The Zune does what an iPod does, but better. The screen is bigger and it has network sync, so that you can get content, including recorded TV, off your media PC and into your pocket with no wires.
Playing a game on a Zune
And soon you will be able to write and play XNA games on it. Wonderful. The thrust at the moment is for developers, you will use the next version of XNA Game Studio, 3.0, to compile and deploy the programs.
The Zune uses a version of the .NET Compact Framework, just like the Xbox 360, and you get all the neat debugging support that you have on that platform.
You also get a very healthy 16MB of program memory for your code to stretch its' legs in, which on a portable device like this is an incredible amount of space. It even works on all the Zune platforms, including the tiny diskless ones and you also get access to the media the Zune holds.
You can even get information from the audio signal, so that you can create programs that respond to the beat in the songs.
I found all this out at the second XNA session of the day.
They had a bunch of Zunes running a bunch of games.
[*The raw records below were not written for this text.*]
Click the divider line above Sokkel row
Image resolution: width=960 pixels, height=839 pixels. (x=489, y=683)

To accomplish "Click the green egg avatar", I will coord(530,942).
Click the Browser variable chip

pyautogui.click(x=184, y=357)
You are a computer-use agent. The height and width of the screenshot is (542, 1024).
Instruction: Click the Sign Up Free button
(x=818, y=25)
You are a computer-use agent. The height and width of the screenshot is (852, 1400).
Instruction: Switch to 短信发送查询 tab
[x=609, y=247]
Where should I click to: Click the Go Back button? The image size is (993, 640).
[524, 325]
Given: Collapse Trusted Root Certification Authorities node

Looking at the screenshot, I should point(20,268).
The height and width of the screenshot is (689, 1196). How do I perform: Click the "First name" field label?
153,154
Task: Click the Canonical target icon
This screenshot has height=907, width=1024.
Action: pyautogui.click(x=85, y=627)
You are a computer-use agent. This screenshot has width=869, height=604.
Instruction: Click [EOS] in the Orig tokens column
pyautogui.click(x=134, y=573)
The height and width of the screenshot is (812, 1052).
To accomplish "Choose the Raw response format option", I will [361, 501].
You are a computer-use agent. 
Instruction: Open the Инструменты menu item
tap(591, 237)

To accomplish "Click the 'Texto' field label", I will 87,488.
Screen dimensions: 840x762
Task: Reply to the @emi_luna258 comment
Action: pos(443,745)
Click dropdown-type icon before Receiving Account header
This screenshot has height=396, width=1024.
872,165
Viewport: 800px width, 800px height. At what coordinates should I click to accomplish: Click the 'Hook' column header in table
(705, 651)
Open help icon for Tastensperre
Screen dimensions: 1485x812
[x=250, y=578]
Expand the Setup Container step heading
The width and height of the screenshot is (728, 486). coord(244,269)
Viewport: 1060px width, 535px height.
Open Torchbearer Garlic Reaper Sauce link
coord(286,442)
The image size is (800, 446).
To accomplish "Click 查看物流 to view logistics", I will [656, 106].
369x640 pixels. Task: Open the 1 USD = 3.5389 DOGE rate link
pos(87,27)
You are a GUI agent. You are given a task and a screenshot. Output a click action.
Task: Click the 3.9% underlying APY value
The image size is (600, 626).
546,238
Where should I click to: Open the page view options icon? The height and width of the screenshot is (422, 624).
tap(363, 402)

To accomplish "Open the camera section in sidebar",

Of course, given the hardware constraints of the Zune device, we are not talking about huge, 3D first person shooters here, only the 2D parts of XNA are supported, but it does mean you could take the same game code and run it on PC, Xbox or mobile devices. Your games can even make use of the networking support built into Zune, so that you can create wireless games.
The first version of Game Studio 3.0 will be out in April, with the release version by the end of the year. The XNA team have been very good at keeping to their release dates, and I'm really looking forward to seeing this come out.